# Zeichenkette erstellen mit Aufgabenstellung!



## David123 (20. Apr 2017)

Guten Tag, 
Ich steh vor folgender Aufgabe und  hab einfach keine Ahnung.

 
dies sollten wir wenn möglich mit einer Schleife erstellen.
ich hoffe ihr könnt mir weiter helfen!

mfg David


----------



## VfL_Freak (20. Apr 2017)

Moin,

Poste einfach mal Deinen bisherigen Ansatz und stell dann konkrete Fragen dazu 
http://www.java-forum.org/forum-faq-beitraege/7407-man-fragen-richtig-stellt.html

Gruß Klaus


----------



## David123 (21. Apr 2017)

hier mein bisheriger Ansatz:
 ist dieser so richtig? 
bzw. ich brauche tipps bei meinem nächsten vorgehen.


----------



## VfL_Freak (21. Apr 2017)

Moin,
bitte poste den Code nicht als ScreenShot, sondern in Code-Tags !!!
So läßt sich nichts zitieren !!

(a) Welche Warning kommt den in Zeile 8 ??
(b) Du schließt das Scanner-Objekt nicht !!

So, Du kannst ein Wort eingeben und kennst nun die jeweilige Anzahl an Groß- und Kleinbuchstaben ... 

Jetzt soll ein weiteres Zeichen eingebbar sein und sein Vorkommen in 'wort' gezählt werden ...
Woran genau scheiterst Du dabei ??

Gruß Klaus

EDIT: hier mal ein vlt. hilfreicher Link https://javabeginners.de/Ein-_und_Ausgabe/Scanner.php


----------



## Jardcore (21. Apr 2017)

──────────────────────────────

-- Aufgabenstellung --
Entnimm dem Forenthread den Abschnitt von „## David123 (21.“ bis „VfL_Freak (21. Apr 2017)“ wortgetreu.

──────────────────────────────

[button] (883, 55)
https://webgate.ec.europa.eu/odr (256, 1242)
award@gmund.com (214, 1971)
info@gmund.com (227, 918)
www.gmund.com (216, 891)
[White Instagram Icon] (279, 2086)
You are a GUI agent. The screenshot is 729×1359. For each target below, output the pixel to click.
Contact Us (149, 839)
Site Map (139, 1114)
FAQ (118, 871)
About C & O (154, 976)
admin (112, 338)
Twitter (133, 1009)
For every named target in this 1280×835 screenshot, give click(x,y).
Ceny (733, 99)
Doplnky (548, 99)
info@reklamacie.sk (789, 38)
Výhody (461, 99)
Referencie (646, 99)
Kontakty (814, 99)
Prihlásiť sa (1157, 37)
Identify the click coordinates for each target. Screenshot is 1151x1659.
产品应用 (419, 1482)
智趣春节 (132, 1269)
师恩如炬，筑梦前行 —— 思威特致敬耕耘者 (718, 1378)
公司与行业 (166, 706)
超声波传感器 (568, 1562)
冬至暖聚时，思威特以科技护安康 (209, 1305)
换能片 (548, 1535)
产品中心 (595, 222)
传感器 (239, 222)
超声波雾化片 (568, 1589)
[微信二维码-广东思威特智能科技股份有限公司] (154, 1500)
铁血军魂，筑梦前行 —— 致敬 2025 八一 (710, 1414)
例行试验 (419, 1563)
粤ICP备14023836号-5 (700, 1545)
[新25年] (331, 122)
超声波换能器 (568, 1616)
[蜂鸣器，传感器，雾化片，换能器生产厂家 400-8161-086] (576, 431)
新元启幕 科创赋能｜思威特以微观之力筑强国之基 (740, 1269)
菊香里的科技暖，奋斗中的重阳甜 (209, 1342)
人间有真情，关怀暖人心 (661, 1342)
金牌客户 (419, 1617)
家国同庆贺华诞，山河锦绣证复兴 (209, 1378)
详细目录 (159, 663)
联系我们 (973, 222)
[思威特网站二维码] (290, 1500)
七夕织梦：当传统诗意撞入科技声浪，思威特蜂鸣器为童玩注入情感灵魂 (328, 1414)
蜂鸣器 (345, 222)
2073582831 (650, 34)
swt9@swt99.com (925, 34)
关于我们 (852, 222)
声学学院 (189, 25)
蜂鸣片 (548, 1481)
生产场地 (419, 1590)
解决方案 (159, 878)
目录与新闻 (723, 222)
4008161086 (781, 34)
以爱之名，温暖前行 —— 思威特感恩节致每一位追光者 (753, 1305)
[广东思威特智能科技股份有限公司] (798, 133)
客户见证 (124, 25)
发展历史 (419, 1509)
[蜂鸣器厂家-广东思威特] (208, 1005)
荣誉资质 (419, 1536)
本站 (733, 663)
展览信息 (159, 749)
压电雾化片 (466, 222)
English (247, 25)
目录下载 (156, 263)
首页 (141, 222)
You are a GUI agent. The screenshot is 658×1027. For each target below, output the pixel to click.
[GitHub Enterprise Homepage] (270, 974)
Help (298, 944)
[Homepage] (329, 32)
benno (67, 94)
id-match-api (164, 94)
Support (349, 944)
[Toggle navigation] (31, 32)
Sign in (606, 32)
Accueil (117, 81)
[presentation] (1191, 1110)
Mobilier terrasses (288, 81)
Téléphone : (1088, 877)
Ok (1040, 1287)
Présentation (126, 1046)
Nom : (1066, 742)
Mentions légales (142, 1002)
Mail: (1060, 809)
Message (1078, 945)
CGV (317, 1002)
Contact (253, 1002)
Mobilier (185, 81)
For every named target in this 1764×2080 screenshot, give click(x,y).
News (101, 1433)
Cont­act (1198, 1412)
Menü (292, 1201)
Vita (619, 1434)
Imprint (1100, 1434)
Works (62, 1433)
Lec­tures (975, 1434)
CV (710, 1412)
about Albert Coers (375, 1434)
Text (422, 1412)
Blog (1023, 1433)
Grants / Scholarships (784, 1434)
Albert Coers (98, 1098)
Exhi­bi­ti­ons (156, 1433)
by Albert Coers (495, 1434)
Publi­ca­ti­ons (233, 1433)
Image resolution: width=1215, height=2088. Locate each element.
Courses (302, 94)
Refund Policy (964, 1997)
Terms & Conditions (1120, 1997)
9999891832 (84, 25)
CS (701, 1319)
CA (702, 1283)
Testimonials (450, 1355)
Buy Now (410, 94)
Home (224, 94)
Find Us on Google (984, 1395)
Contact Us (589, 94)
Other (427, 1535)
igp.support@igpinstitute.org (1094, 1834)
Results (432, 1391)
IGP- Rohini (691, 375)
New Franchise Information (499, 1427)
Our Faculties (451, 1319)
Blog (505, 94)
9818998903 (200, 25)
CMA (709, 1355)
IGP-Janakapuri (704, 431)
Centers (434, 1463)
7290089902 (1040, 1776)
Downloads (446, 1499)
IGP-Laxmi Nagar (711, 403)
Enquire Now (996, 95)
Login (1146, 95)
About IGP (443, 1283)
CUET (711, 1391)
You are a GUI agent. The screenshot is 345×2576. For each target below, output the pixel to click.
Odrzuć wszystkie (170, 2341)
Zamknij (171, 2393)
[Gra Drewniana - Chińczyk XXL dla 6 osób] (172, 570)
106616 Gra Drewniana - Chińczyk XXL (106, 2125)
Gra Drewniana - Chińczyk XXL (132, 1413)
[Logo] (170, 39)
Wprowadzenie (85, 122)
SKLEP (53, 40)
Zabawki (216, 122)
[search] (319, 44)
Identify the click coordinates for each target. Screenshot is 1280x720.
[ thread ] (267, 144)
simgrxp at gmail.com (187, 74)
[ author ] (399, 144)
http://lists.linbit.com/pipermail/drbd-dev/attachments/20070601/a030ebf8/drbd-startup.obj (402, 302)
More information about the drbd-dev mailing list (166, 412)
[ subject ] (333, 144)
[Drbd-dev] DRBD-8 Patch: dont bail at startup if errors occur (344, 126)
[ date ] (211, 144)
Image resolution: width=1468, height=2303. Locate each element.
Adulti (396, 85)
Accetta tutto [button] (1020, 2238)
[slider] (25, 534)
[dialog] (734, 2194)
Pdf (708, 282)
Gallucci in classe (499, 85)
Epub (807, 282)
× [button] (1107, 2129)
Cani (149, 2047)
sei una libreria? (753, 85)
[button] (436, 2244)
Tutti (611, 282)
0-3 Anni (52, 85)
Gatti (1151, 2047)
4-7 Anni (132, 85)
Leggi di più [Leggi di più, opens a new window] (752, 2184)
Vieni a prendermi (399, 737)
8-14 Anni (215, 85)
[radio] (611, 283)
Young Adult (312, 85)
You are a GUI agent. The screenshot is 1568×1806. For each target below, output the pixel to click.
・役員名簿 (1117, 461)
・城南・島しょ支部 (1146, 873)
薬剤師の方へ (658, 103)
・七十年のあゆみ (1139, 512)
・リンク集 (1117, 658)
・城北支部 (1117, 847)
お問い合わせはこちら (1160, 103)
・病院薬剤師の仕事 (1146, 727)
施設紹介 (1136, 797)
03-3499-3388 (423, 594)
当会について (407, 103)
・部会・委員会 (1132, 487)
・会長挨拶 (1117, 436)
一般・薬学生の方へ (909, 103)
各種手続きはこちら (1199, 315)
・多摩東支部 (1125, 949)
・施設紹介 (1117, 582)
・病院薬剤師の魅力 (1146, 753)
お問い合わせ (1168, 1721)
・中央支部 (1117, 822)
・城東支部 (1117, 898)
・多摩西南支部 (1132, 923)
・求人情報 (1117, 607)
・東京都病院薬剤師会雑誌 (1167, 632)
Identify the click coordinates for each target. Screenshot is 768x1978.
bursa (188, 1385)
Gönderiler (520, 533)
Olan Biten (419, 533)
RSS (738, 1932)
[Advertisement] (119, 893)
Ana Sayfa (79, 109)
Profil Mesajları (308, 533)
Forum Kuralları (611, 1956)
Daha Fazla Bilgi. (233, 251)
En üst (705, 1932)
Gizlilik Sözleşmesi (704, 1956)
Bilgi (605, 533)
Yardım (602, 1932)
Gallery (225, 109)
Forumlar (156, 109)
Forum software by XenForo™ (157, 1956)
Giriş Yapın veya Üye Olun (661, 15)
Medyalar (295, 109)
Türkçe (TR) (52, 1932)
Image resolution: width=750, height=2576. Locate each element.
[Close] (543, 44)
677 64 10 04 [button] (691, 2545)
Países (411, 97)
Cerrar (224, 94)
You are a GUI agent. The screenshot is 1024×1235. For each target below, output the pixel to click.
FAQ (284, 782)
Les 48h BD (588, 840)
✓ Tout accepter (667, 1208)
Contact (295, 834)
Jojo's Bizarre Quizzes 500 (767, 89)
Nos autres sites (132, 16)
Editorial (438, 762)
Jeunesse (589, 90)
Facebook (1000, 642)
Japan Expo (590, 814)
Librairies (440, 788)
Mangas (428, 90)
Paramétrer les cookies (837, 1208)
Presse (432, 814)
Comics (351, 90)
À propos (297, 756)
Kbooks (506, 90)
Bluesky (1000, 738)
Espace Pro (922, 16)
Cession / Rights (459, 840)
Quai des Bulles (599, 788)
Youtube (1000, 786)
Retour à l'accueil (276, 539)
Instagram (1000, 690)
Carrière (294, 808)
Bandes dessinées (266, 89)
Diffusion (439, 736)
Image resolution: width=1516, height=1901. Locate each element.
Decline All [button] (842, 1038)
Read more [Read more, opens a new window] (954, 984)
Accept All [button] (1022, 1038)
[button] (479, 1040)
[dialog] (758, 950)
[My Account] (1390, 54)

──────────────────────────────

-- Lösung --
## David123 (21. Apr 2017)

hier mein bisheriger Ansatz:
 ist dieser so richtig? 
bzw. ich brauche tipps bei meinem nächsten vorgehen.


----------



## VfL_Freak (21. Apr 2017)